Po śmierci matki Grzegorz zaczął pić. Był lekko przed trzydziestką. Dwa lata wcześniej zmarł jego ojciec. Wczesna dorosłość to nie jest czas na chowanie rodziców. Czuł się samotny, nie potrafił się otrząsnąć. Nie był ćmą barową, a tym bardziej imprezowiczem, nie do końca świadomie zapijał depresję. Pomogła najpierw poezja, a potem - islam i praca. Raczej ta dla idei, niż zarobkowa.

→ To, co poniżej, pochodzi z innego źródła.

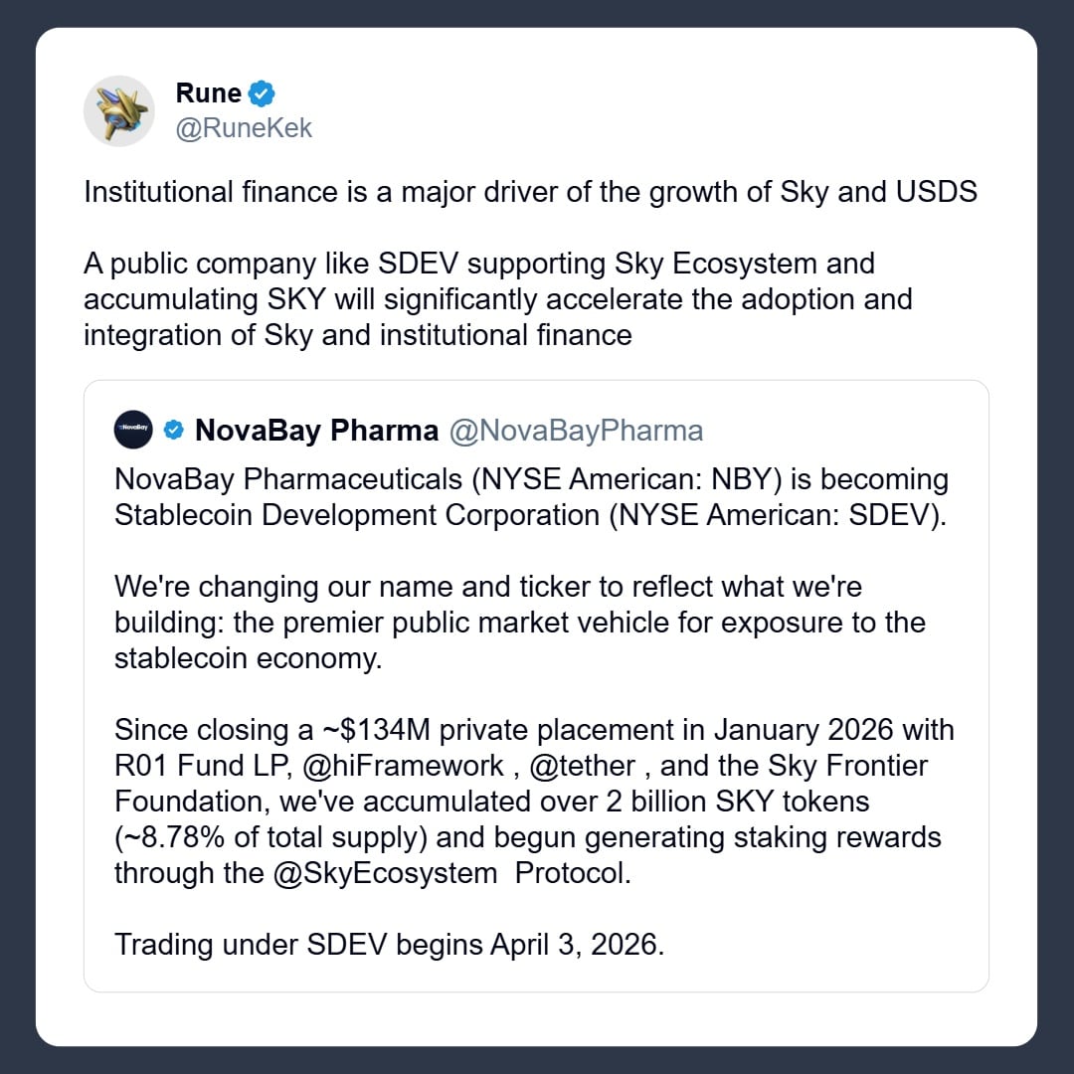Screen dimensions: 1074x1074
Task: Open the @RuneKek handle
Action: point(244,127)
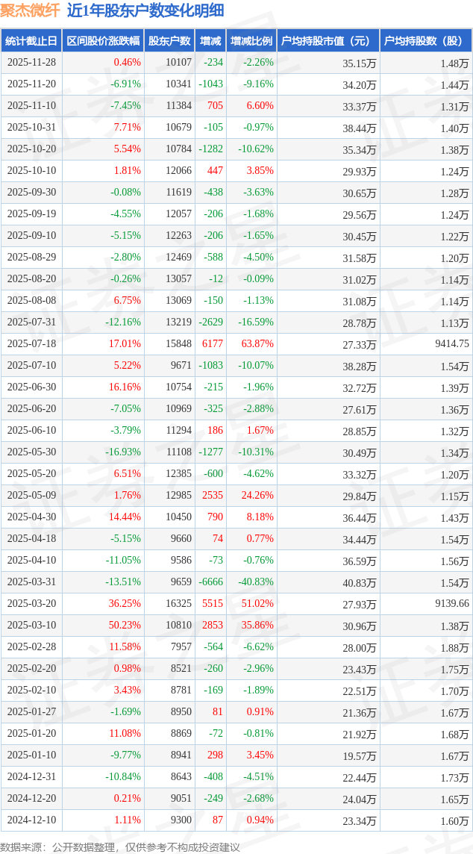Select the 2025-11-28 date cell
This screenshot has width=473, height=854.
click(x=31, y=63)
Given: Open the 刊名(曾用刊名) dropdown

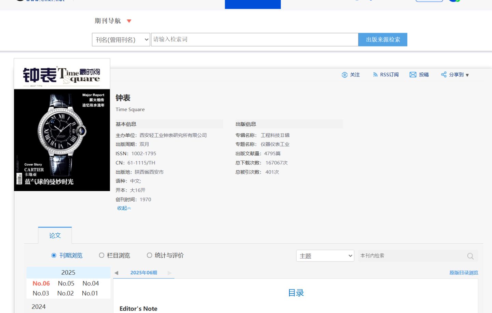Looking at the screenshot, I should (x=121, y=40).
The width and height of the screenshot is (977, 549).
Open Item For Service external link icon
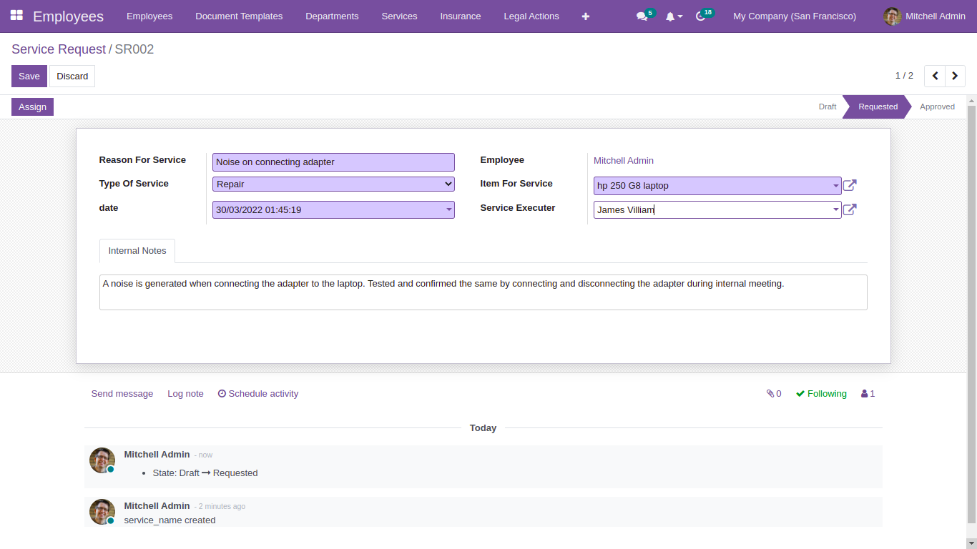(x=850, y=184)
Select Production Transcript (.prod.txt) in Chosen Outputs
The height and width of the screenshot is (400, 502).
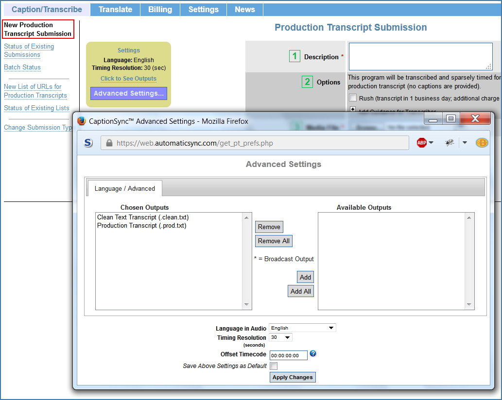click(141, 226)
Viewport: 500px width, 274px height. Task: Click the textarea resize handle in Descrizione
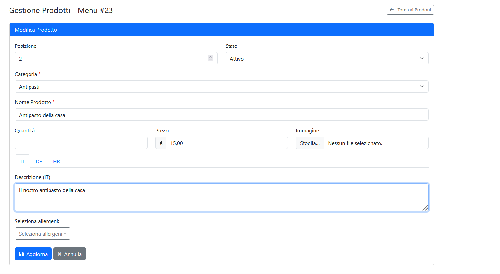point(425,208)
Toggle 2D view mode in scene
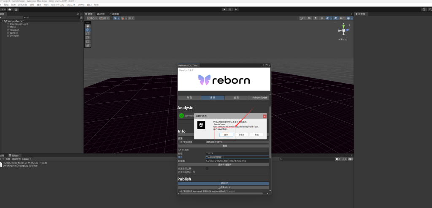The width and height of the screenshot is (432, 208). click(309, 18)
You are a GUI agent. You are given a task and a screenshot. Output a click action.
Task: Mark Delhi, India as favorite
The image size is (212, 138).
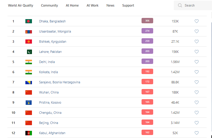(196, 62)
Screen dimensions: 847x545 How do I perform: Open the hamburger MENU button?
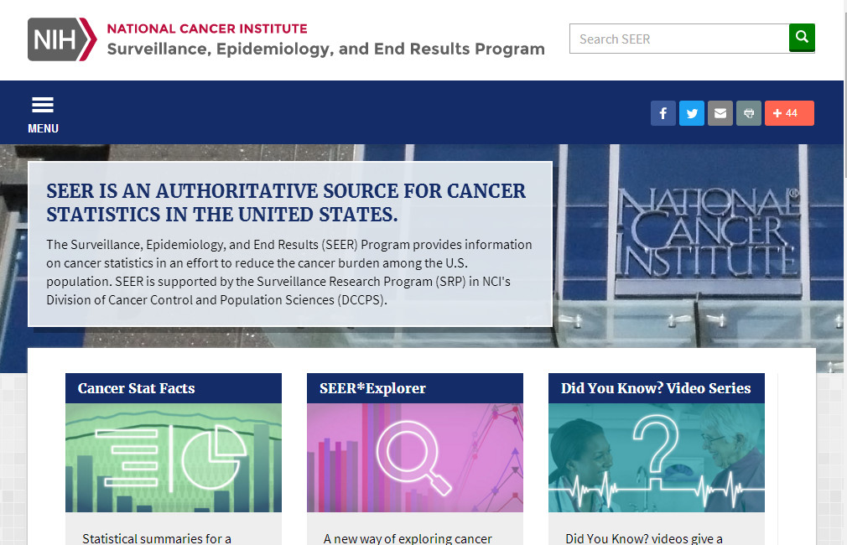pyautogui.click(x=43, y=114)
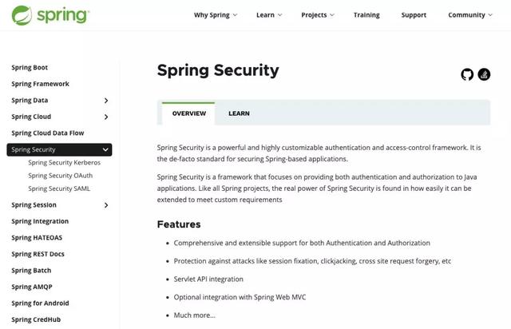The width and height of the screenshot is (511, 329).
Task: Expand the Spring Data submenu arrow
Action: click(x=106, y=101)
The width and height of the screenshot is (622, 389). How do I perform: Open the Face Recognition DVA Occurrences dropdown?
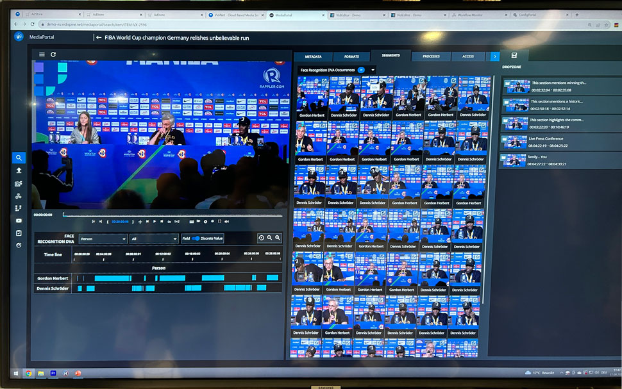click(373, 69)
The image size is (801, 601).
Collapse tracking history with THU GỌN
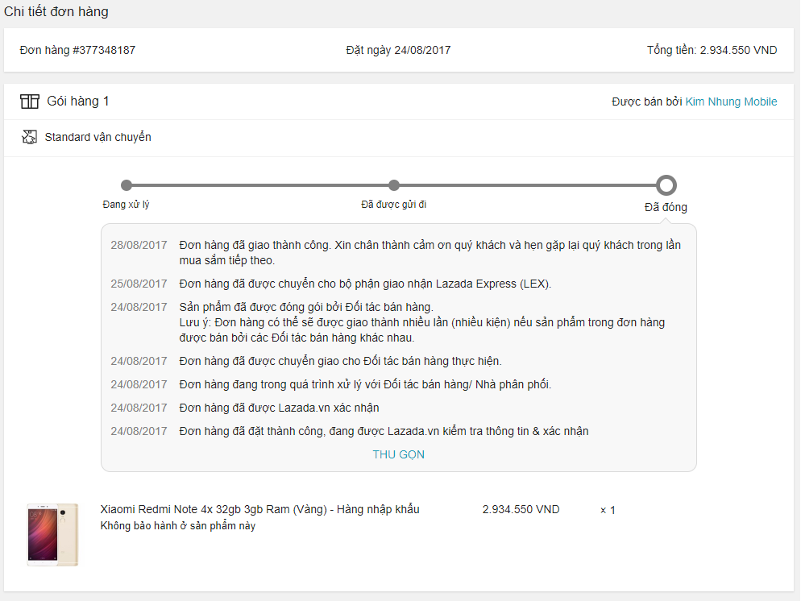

Ostatnio Gniady pomaga w Białymstoku. Oczywiście z oświęcimskiej biblioteki. Zgłosił się do niego przedsiębiorca, który wraz z rodziną jest atakowany przez lokalną dziennikarkę. Kobieta "zasłynęła" w zeszłym roku serią homofobicznych wpisów dotyczących Roberta Biedronia, a także długoletniego prezydenta Białegostoku Tadeusza Truskolaskiego. Jej bliski współpracownik, fotograf lokalnego portalu i właściciel siłowni, wsławił się zaś kpinami z ofiar Holocaustu. W zeszłym tygodniu kobieta pojawiająca się w pro-PiS-owskich mediach jako "ekspertka", została skazana prawomocnym wyrokiem sądu za zniesławienie prezydenta Białegostoku.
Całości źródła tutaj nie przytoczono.